# Chain recommendations for Echo CS-400



## Badfish740 (Nov 21, 2008)

I've got an Echo CS-400 with an 18" bar.  I just came into four fairly large downed trees that the landowner wants removed and I'll be bucking them onsite and hauling them away.  I figure I should bring a few extra sharp chains with me so that I don't get hung up out in the field.  What should I get?


----------



## kevin j (Nov 21, 2008)

totally clean wood, full chisel cuts faster.
Depending on your skill in filing, and dirt in the bark or grown into the tree, I would go semi chisel. 
More importantly, go to Stihl, Carlton, and Oregon sites and read about chain filing.

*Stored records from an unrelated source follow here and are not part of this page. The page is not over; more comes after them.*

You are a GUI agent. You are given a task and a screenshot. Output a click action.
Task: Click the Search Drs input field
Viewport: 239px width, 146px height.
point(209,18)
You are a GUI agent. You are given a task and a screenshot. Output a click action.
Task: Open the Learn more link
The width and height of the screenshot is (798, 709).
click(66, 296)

Take a couple chains, a handful of files to match the chain you have, and an oregon file guide.  
Two reasons:
1. You can file 3 or 4 strokes on an 18 inch chain about as fast as you can change it.
2. Changing it means you cut a few tanks until it is DULL, then change to SHARP. But the average of all cutting is 'sort of dull'. Filing every couple tanks means you go from SHARP fo sharp, then back to SHARP again......


k


----------



## jtb51b (Nov 22, 2008)

I use Oregon 33lg full chisel chain on my Echo 4400.. the old 400s might have used a 3/8 chain and in that case I would go with oregon 72lp chain.. These are a full chisel chain and will cut fast and on the flip side dull quickly if misused.. If your worried about dulling/sharpening I would go with 33sl or 70?? chain, they are a bit more user friendly but cut a touch slower.. Stihl makes good chain as well but I am not familiar with their nomenclature enough to suggest their stuff..


Jason


----------



## Badfish740 (Nov 22, 2008)

Hmmm...thanks for the advice.  I guess I should have added that this is all downed wood that has been sitting on the ground since the summer.  No matter what there is going to be some dirt in there.  Maybe just picking up the file guide/file might be a good idea?


----------



## Gooserider (Nov 23, 2008)

I would strongly reccomend learning how to hand file, and touching up the chain after every tank.  That will give you the best cutting and the longest chain life (it takes less filing to keep it sharp than it does to bring it back from dull....)

In any case, bring at least one spare chain, and if you only have one saw, bring a spare BAR - that way if you get stuck you can unbolt the powerhead and use the spare bar and chain to recover.

A couple of other useful tools to have 

1. A PAIR of "pulp hooks" - they make it far easier to handle rounds once you get the trick of working with them.  Get the ones with the replaceable tips, and avoid the heavy duty tips - the lighter tips are a bit more fragile, but are easier to make stick into a round.

2. A "Felling Lever" - this is a fairly short (~30") lever that is a crowbar for trees - mostly intended to help make smallish trees fall over, it is also useful as a small cant hook, and for prying open cuts that have you wedged, or breaking apart a round where two cuts didn't quite connect - lots of uses - today I was using it to help move a 36+" round onto my splitter  (Not bad, looked like a couple days worth of wood from ONE round!)

3. Just on general principles, a cant hook or peavy, and possibly a 5-6' pry bar.

Gooserider


----------



## aandabooks (Nov 24, 2008)

Doesn't the CS-400 run a lo-pro chain?  62 dl if I'm not mistaken.  If that is the case, run 91VX or the Bailey's equivalent.  If you're in .325 pitch, 20LP.  I really don't think tha is a full 3/8 saw but if it is then the choice would be 72LGX or Stihl 33RSC yellow chain.


----------